*** Given records ***

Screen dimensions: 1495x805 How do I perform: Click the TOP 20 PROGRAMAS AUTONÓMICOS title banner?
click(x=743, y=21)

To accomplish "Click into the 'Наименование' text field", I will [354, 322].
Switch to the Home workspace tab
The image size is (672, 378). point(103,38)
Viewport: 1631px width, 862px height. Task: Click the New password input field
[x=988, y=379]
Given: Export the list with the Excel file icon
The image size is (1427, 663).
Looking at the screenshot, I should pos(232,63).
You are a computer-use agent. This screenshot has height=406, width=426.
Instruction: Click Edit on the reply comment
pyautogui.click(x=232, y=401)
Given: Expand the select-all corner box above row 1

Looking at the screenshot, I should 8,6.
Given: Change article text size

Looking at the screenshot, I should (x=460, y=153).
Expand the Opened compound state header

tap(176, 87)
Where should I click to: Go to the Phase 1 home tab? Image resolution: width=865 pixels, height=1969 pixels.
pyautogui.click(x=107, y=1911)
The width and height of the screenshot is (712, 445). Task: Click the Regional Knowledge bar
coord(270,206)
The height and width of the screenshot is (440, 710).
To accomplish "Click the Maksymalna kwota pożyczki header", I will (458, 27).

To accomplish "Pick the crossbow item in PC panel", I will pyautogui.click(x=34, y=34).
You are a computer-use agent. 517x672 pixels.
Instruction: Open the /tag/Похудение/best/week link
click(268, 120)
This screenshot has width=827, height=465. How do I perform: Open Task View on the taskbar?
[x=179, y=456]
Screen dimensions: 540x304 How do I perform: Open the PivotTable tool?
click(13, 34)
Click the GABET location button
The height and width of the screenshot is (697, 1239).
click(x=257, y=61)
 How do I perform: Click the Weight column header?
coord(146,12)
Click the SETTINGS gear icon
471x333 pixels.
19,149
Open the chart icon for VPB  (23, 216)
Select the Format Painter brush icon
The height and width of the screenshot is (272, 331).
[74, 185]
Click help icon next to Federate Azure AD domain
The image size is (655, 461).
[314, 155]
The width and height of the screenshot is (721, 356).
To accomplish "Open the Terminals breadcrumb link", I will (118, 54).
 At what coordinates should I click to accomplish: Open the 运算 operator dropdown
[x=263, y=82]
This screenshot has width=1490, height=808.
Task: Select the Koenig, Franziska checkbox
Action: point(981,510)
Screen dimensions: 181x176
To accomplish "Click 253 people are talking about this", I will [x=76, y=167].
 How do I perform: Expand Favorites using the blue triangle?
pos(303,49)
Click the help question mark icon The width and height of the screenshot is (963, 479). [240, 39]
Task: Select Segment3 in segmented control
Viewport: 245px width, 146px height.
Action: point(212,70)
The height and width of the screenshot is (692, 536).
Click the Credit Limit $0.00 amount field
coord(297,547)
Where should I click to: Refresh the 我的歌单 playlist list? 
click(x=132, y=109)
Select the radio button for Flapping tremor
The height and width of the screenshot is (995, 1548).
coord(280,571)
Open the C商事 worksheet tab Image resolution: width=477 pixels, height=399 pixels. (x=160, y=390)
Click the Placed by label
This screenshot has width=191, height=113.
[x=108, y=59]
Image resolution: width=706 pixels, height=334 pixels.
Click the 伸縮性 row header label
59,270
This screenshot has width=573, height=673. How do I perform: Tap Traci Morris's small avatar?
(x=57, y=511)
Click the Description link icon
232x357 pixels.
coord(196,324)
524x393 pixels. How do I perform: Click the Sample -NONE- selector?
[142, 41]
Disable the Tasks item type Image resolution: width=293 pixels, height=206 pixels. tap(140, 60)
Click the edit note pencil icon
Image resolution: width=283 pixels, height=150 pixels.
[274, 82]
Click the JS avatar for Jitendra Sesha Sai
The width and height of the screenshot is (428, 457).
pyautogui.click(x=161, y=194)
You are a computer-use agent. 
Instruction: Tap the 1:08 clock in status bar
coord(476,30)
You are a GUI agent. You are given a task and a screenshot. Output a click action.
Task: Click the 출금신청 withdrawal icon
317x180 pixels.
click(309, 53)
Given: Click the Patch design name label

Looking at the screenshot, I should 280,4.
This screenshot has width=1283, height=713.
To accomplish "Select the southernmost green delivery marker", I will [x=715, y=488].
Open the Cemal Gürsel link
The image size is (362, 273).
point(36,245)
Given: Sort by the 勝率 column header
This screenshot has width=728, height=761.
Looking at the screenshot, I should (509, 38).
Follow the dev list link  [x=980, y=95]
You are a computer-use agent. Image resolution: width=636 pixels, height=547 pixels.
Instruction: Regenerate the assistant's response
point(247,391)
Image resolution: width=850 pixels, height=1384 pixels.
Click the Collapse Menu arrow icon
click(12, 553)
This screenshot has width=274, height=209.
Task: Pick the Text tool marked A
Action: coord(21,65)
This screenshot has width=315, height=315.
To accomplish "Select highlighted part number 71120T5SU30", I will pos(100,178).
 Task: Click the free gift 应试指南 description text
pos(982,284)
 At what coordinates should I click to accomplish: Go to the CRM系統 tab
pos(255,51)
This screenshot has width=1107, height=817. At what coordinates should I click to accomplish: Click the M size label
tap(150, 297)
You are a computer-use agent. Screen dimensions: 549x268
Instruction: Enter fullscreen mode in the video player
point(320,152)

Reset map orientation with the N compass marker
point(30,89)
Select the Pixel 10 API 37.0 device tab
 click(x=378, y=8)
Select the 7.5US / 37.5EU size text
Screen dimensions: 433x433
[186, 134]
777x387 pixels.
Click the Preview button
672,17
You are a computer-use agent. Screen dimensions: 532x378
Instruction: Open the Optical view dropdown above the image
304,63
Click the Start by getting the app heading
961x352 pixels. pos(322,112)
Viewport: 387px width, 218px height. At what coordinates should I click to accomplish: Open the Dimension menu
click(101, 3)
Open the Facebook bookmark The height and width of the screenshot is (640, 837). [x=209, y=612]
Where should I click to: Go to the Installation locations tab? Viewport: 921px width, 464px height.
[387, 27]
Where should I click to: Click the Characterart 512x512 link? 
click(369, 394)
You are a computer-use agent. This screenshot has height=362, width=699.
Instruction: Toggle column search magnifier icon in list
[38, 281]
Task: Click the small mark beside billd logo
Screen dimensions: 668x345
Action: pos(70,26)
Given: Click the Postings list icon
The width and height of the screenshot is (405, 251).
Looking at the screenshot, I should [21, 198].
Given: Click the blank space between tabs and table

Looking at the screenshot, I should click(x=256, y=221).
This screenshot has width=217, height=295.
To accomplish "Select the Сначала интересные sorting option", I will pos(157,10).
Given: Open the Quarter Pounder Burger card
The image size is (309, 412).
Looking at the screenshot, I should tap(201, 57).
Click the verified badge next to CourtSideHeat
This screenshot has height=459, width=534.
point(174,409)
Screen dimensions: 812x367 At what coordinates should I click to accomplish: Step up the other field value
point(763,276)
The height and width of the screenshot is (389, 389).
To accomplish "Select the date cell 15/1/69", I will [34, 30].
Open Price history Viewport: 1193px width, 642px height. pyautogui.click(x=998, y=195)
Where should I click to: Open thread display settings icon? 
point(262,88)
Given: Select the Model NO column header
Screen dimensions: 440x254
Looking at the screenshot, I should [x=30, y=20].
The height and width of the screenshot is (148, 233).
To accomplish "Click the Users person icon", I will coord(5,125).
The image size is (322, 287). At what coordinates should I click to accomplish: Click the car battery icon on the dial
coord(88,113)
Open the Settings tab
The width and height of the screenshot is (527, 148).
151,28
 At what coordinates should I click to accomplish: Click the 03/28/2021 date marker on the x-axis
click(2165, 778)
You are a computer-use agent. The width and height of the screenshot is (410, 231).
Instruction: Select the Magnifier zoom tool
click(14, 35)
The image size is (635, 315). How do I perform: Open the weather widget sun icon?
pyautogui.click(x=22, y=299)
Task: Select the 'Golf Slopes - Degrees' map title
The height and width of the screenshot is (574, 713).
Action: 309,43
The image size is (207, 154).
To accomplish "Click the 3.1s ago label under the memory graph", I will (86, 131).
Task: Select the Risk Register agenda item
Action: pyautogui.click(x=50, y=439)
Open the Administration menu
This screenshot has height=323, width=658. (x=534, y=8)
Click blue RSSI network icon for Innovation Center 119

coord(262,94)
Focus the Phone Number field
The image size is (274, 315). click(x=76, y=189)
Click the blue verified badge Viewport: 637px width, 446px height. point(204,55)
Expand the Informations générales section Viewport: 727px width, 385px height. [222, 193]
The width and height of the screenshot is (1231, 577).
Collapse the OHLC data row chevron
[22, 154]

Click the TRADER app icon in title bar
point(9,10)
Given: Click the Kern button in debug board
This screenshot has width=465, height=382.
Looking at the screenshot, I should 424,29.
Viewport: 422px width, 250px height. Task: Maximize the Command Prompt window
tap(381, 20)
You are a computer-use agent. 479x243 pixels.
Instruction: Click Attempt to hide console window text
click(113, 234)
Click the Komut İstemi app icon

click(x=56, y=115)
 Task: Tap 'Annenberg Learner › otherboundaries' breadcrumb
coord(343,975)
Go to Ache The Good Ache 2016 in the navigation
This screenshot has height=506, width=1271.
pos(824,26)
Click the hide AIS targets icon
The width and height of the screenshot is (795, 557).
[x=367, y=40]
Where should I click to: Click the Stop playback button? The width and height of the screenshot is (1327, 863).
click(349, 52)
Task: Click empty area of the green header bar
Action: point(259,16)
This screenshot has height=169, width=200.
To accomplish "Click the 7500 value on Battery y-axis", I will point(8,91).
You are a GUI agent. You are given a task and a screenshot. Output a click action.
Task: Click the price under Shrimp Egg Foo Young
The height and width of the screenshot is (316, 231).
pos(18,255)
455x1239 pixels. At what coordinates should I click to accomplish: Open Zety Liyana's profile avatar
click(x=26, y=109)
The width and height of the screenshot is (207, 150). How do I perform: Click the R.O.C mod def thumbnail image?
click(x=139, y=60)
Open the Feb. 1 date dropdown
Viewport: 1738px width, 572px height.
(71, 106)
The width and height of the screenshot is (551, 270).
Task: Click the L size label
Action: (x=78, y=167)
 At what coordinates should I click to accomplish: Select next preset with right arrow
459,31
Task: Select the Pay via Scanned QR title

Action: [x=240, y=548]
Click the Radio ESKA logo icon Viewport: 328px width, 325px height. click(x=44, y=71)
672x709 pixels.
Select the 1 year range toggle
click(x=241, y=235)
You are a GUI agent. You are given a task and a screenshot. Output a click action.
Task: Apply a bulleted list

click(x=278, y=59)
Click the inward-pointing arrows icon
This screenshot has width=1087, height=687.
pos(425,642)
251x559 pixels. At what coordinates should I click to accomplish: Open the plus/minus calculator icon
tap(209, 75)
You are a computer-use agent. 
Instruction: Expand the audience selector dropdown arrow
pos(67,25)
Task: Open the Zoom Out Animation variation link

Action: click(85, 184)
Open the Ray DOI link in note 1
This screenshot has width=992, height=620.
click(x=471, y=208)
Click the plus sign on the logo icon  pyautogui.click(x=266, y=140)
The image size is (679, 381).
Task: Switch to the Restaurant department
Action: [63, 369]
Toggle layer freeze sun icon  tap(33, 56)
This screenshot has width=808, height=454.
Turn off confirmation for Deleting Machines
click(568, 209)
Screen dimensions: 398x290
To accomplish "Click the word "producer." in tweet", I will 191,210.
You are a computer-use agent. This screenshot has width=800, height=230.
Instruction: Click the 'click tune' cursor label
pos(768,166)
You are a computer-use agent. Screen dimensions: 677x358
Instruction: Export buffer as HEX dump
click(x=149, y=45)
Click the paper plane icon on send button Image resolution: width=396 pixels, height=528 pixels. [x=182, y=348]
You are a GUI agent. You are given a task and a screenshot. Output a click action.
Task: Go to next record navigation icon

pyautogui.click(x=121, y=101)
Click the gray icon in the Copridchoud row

*** End of Given records ***

### Work request
All that is needed is a number: how many lines in the data above contain the string "verified".

### Exercise answer
2